Häufig gestellte Fragen
Gibt es eine feste Begrenzung, wie viele Domains ich einem VPS hinzufügen kann?
Nein. Der Webserver (Nginx oder Apache) unterstützt eine praktisch unbegrenzte Anzahl von Virtual Host / Server Block Definitionen. Die einzigen praktischen Limits sind Server-RAM, CPU, Disk I/O und Bandbreite. Ein gut ausgestatteter VPS kann Hunderte von Domains mit geringem Traffic ohne Probleme bedienen.
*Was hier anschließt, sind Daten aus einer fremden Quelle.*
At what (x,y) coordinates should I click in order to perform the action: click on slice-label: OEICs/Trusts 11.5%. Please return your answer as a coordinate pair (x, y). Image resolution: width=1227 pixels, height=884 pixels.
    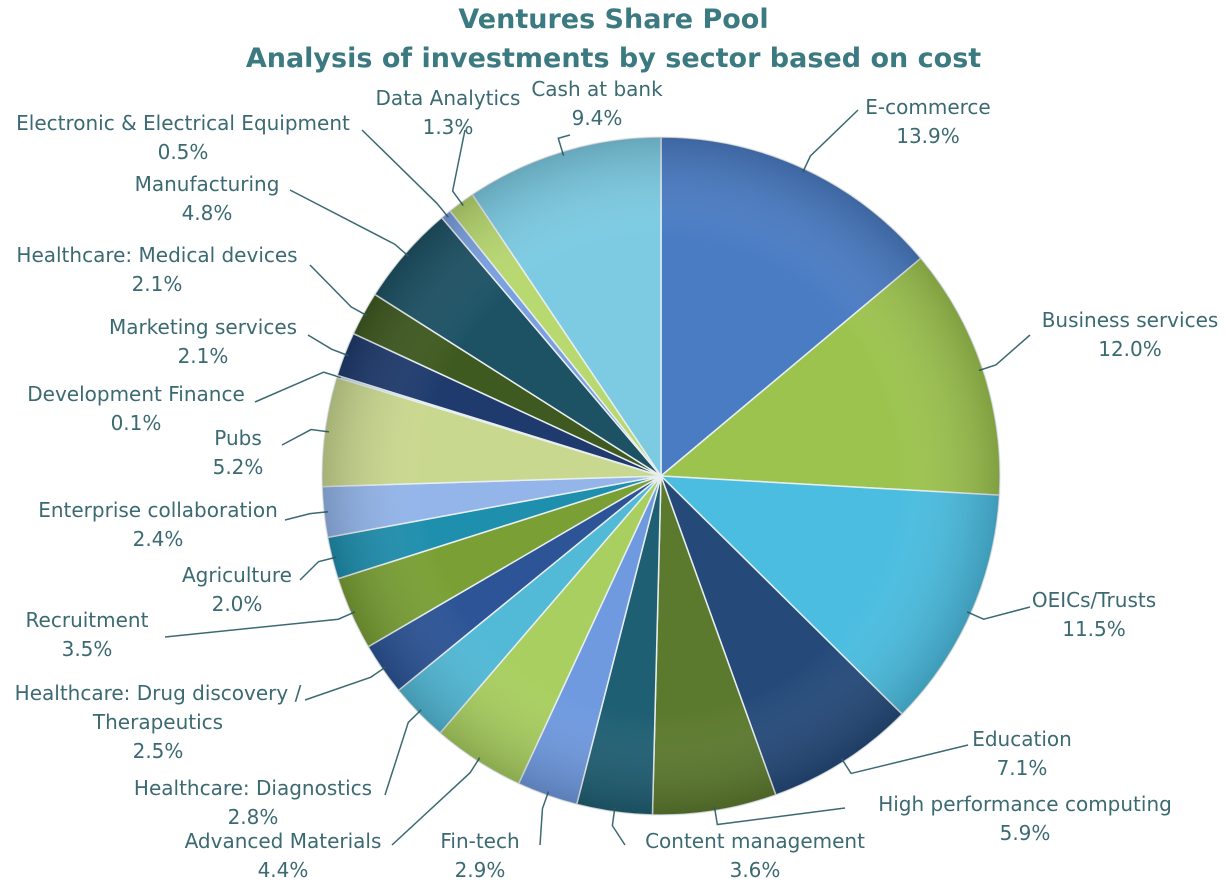
    Looking at the image, I should click on (1094, 615).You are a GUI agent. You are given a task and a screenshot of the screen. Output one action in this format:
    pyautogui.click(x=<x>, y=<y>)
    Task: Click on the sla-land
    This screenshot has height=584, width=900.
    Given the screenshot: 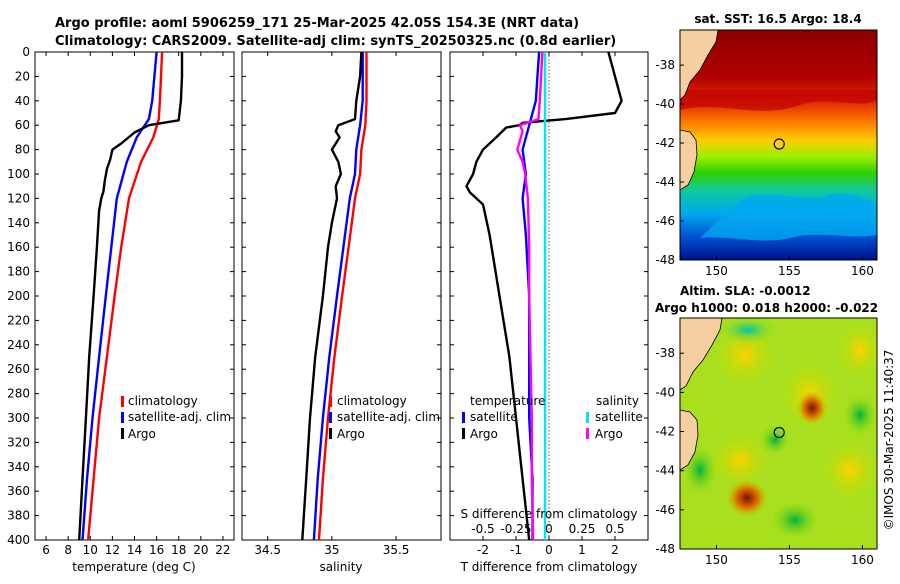 What is the action you would take?
    pyautogui.click(x=702, y=394)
Benötigt jede Domain auf einem VPS eine eigene IP-Adresse?
Nein. Moderne Webserver verwenden Server Name Indication (SNI), um mehrere SSL-fähige Domains von einer einzelnen IP-Adresse zu bedienen. Jede Domain wird durch den Host-Header in der HTTP-Anfrage unterschieden. Eine dedizierte IP pro Domain ist nur in seltenen Legacy-Szenarien mit sehr alten SSL-Clients erforderlich.
Was ist das beste Control Panel für die Verwaltung von 20+ Domains auf einem VPS?
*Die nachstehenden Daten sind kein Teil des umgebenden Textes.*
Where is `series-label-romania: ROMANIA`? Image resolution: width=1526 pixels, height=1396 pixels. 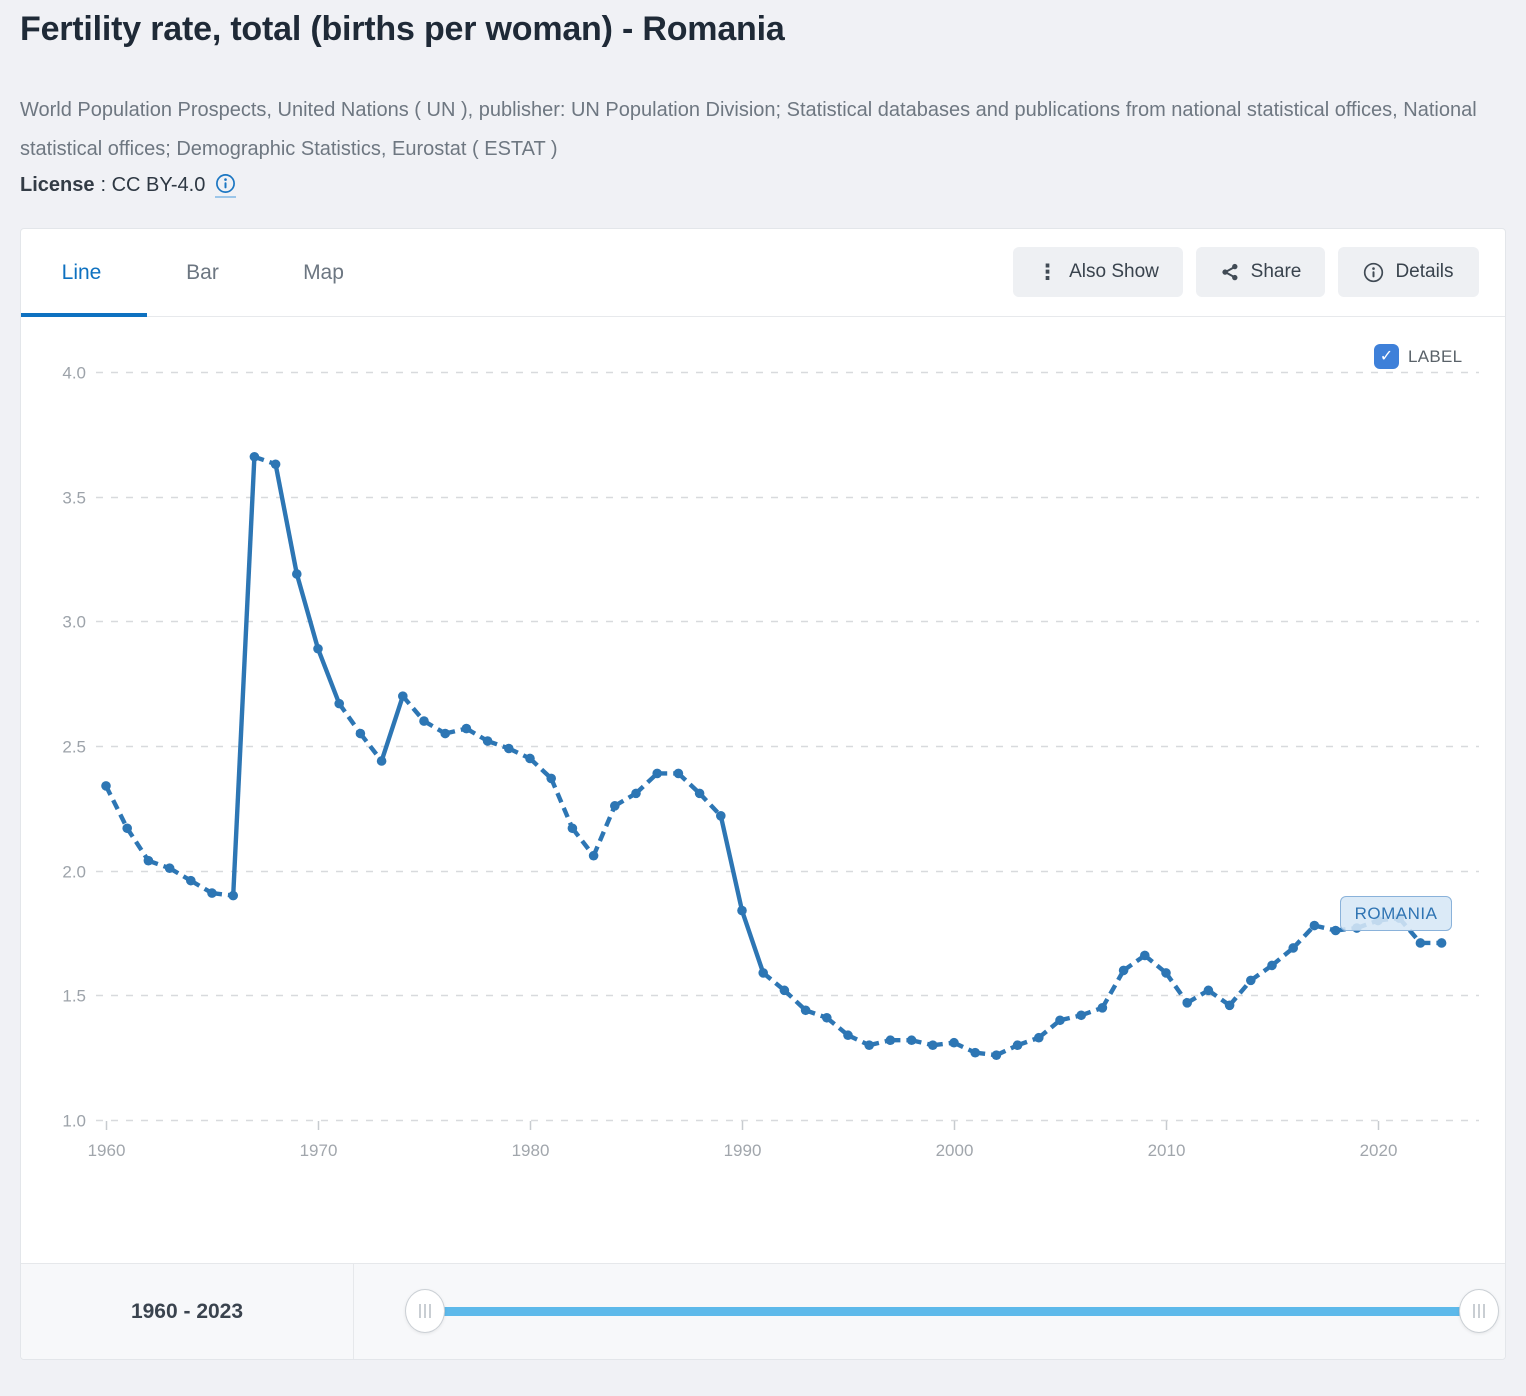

Für die meisten Benutzer bietet cPanel/WHM den vollständigsten Funktionsumfang. Für ressourcenbeschränkte VPS-Pläne sind DirectAdmin oder HestiaCP effizienter. Wenn Sie mit der Kommandozeile vertraut sind, bietet die manuelle Verwaltung von Virtual Hosts mit einem Konfigurationsmanagement-Tool wie Ansible die größte Flexibilität und den geringsten Overhead.
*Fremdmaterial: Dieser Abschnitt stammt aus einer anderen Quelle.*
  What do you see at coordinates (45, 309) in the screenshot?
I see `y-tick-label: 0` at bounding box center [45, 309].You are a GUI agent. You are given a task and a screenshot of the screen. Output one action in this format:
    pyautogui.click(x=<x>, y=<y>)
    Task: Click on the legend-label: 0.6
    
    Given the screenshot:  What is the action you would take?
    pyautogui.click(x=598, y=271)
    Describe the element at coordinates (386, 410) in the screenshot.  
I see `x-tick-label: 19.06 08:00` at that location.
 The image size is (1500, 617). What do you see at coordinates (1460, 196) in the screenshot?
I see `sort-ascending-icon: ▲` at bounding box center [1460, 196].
Wie verhindere ich, dass eine Domain andere auf demselben VPS verlangsamt?
Konfigurieren Sie separate PHP-FPM-Pools pro Domain mit expliziten Prozesslimits. Verwenden Sie Nginx’s limit_req– und limit_conn-Direktiven, um Anfragen pro Domain zu begrenzen. Legen Sie MySQL-Ressourcenlimits auf Benutzerebene fest. Stellen Sie eine Caching-Schicht bereit (Redis, Memcached oder Full-Page-Cache), um die dynamische Anfragelast zu reduzieren. Überwachen Sie domainspezifische Access-Logs, um Traffic-Spikes frühzeitig zu erkennen.
Wann sollte ich von einem Multi-Domain-VPS zu Dedicated Hosting wechseln?
Migrieren Sie zu einem Dedicated Server, wenn: Ihre VPS-CPU konsistent über 70 % Auslastung liegt, RAM regelmäßig auf die Festplatte ausgelagert wird, der Traffic einer einzelnen Domain das übersteigt, was vertikales VPS-Skalieren kosteneffektiv bewältigen kann, oder Compliance-Anforderungen physische Hardware-Isolation vorschreiben. An diesem Punkt überwiegen die Performance- und Sicherheitsvorteile von Dedicated Servern den Kostenaufschlag.